• _TASK INSTRUCTIONS_: From start to end of the material below, restate each line exactly.

• _DATA EXCERPTS_:
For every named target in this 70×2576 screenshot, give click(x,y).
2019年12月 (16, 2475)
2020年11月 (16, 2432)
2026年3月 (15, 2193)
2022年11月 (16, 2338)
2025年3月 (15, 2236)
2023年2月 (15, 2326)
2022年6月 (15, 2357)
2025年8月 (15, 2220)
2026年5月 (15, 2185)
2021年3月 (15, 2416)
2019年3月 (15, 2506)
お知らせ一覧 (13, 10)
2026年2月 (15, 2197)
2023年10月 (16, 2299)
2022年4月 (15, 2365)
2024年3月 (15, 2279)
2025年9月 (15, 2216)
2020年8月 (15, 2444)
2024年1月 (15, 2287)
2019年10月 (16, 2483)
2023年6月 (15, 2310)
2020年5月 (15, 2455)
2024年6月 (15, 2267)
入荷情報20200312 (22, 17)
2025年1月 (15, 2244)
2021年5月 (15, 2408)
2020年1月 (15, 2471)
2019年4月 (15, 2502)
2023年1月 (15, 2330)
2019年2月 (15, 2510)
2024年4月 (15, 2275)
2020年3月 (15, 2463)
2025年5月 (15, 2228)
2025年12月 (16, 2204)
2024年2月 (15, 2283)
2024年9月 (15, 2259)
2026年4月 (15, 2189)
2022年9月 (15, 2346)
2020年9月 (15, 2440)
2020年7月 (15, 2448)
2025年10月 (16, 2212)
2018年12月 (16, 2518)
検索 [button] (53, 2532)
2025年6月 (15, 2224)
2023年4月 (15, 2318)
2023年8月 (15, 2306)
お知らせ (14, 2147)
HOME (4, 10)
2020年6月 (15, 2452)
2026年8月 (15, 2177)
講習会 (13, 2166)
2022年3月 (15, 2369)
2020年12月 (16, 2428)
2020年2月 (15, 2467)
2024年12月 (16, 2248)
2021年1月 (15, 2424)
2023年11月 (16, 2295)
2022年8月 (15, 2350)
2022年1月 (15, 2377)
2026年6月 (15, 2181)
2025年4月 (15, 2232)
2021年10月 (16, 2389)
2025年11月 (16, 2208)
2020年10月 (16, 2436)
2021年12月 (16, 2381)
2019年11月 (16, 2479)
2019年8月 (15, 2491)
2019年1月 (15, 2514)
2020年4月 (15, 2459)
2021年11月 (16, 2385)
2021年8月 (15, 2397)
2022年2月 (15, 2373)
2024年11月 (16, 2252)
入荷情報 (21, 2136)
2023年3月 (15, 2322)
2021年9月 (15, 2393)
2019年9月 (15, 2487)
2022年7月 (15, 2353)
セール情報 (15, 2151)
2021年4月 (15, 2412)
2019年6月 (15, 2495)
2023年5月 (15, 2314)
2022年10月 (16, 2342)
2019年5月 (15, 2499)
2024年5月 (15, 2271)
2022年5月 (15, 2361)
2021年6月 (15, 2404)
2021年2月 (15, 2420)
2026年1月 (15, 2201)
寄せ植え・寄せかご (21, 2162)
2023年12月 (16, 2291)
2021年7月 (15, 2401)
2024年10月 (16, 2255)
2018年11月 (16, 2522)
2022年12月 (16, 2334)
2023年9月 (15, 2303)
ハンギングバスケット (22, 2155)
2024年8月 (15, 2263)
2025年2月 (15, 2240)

• _RESULT FOR THIS TASK_:
For every named target in this 70×2576 screenshot, give click(x,y).
2019年12月 (16, 2475)
2020年11月 (16, 2432)
2026年3月 (15, 2193)
2022年11月 (16, 2338)
2025年3月 (15, 2236)
2023年2月 (15, 2326)
2022年6月 (15, 2357)
2025年8月 (15, 2220)
2026年5月 (15, 2185)
2021年3月 (15, 2416)
2019年3月 (15, 2506)
お知らせ一覧 (13, 10)
2026年2月 (15, 2197)
2023年10月 (16, 2299)
2022年4月 (15, 2365)
2024年3月 (15, 2279)
2025年9月 (15, 2216)
2020年8月 (15, 2444)
2024年1月 (15, 2287)
2019年10月 (16, 2483)
2023年6月 (15, 2310)
2020年5月 (15, 2455)
2024年6月 (15, 2267)
入荷情報20200312 (22, 17)
2025年1月 (15, 2244)
2021年5月 (15, 2408)
2020年1月 (15, 2471)
2019年4月 (15, 2502)
2023年1月 (15, 2330)
2019年2月 (15, 2510)
2024年4月 (15, 2275)
2020年3月 (15, 2463)
2025年5月 (15, 2228)
2025年12月 (16, 2204)
2024年2月 (15, 2283)
2024年9月 (15, 2259)
2026年4月 (15, 2189)
2022年9月 (15, 2346)
2020年9月 (15, 2440)
2020年7月 (15, 2448)
2025年10月 (16, 2212)
2018年12月 (16, 2518)
検索 [button] (53, 2532)
2025年6月 (15, 2224)
2023年4月 (15, 2318)
2023年8月 (15, 2306)
お知らせ (14, 2147)
HOME (4, 10)
2020年6月 (15, 2452)
2026年8月 (15, 2177)
講習会 (13, 2166)
2022年3月 (15, 2369)
2020年12月 (16, 2428)
2020年2月 (15, 2467)
2024年12月 (16, 2248)
2021年1月 (15, 2424)
2023年11月 (16, 2295)
2022年8月 (15, 2350)
2022年1月 (15, 2377)
2026年6月 (15, 2181)
2025年4月 (15, 2232)
2021年10月 (16, 2389)
2025年11月 (16, 2208)
2020年10月 (16, 2436)
2021年12月 (16, 2381)
2019年11月 (16, 2479)
2019年8月 (15, 2491)
2019年1月 (15, 2514)
2020年4月 (15, 2459)
2021年11月 (16, 2385)
2021年8月 (15, 2397)
2022年2月 (15, 2373)
2024年11月 (16, 2252)
入荷情報 (21, 2136)
2023年3月 (15, 2322)
2021年9月 (15, 2393)
2019年9月 (15, 2487)
2022年7月 (15, 2353)
セール情報 (15, 2151)
2021年4月 (15, 2412)
2019年6月 (15, 2495)
2023年5月 (15, 2314)
2022年10月 (16, 2342)
2019年5月 (15, 2499)
2024年5月 (15, 2271)
2022年5月 (15, 2361)
2021年6月 (15, 2404)
2021年2月 (15, 2420)
2026年1月 (15, 2201)
寄せ植え・寄せかご (21, 2162)
2023年12月 (16, 2291)
2021年7月 (15, 2401)
2024年10月 (16, 2255)
2018年11月 (16, 2522)
2022年12月 (16, 2334)
2023年9月 (15, 2303)
ハンギングバスケット (22, 2155)
2024年8月 (15, 2263)
2025年2月 (15, 2240)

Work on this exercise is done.